The full set of entries, reproduced exactly, is the expected answer.

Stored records
______________________________

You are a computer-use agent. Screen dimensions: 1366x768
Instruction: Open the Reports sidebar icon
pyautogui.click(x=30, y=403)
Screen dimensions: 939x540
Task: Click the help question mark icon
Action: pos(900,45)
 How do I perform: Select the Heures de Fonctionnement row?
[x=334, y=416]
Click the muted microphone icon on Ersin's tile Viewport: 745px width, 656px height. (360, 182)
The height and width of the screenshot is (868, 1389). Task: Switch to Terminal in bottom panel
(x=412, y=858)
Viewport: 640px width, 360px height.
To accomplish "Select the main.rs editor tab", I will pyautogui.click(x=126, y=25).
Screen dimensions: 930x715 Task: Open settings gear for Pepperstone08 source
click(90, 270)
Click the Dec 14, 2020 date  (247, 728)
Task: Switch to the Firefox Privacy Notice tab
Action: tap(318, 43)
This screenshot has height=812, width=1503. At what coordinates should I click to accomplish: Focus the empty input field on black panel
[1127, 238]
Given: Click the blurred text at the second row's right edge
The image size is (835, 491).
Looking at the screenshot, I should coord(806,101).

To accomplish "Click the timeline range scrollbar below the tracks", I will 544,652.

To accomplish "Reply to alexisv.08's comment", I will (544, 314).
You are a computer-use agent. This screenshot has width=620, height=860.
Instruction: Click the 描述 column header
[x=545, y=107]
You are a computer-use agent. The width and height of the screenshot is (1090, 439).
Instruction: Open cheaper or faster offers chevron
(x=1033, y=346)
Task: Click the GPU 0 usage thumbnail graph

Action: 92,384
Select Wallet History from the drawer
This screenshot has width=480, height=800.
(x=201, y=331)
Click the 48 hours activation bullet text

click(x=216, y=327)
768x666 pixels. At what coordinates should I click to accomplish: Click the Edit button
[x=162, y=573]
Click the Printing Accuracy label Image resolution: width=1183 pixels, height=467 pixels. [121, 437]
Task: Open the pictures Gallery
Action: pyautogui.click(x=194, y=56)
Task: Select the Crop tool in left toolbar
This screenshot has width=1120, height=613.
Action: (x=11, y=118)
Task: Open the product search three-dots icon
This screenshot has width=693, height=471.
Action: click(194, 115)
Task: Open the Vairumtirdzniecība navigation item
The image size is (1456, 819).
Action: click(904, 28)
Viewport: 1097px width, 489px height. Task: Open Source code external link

______________________________

Output below |
You are a computer-use agent. Screen dimensions: 1366x768
Instruction: Open the Reports sidebar icon
pyautogui.click(x=30, y=403)
Screen dimensions: 939x540
Task: Click the help question mark icon
Action: pos(900,45)
 How do I perform: Select the Heures de Fonctionnement row?
[x=334, y=416]
Click the muted microphone icon on Ersin's tile Viewport: 745px width, 656px height. (360, 182)
The height and width of the screenshot is (868, 1389). Task: Switch to Terminal in bottom panel
(x=412, y=858)
Viewport: 640px width, 360px height.
To accomplish "Select the main.rs editor tab", I will pyautogui.click(x=126, y=25).
Screen dimensions: 930x715 Task: Open settings gear for Pepperstone08 source
click(90, 270)
Click the Dec 14, 2020 date  (247, 728)
Task: Switch to the Firefox Privacy Notice tab
Action: tap(318, 43)
This screenshot has height=812, width=1503. At what coordinates should I click to accomplish: Focus the empty input field on black panel
[1127, 238]
Given: Click the blurred text at the second row's right edge
The image size is (835, 491).
Looking at the screenshot, I should coord(806,101).

To accomplish "Click the timeline range scrollbar below the tracks", I will 544,652.

To accomplish "Reply to alexisv.08's comment", I will (544, 314).
You are a computer-use agent. This screenshot has width=620, height=860.
Instruction: Click the 描述 column header
[x=545, y=107]
You are a computer-use agent. The width and height of the screenshot is (1090, 439).
Instruction: Open cheaper or faster offers chevron
(x=1033, y=346)
Task: Click the GPU 0 usage thumbnail graph

Action: 92,384
Select Wallet History from the drawer
This screenshot has width=480, height=800.
(x=201, y=331)
Click the 48 hours activation bullet text

click(x=216, y=327)
768x666 pixels. At what coordinates should I click to accomplish: Click the Edit button
[x=162, y=573]
Click the Printing Accuracy label Image resolution: width=1183 pixels, height=467 pixels. [121, 437]
Task: Open the pictures Gallery
Action: pyautogui.click(x=194, y=56)
Task: Select the Crop tool in left toolbar
This screenshot has width=1120, height=613.
Action: (x=11, y=118)
Task: Open the product search three-dots icon
This screenshot has width=693, height=471.
Action: click(194, 115)
Task: Open the Vairumtirdzniecība navigation item
The image size is (1456, 819).
Action: click(904, 28)
Viewport: 1097px width, 489px height. Task: Open Source code external link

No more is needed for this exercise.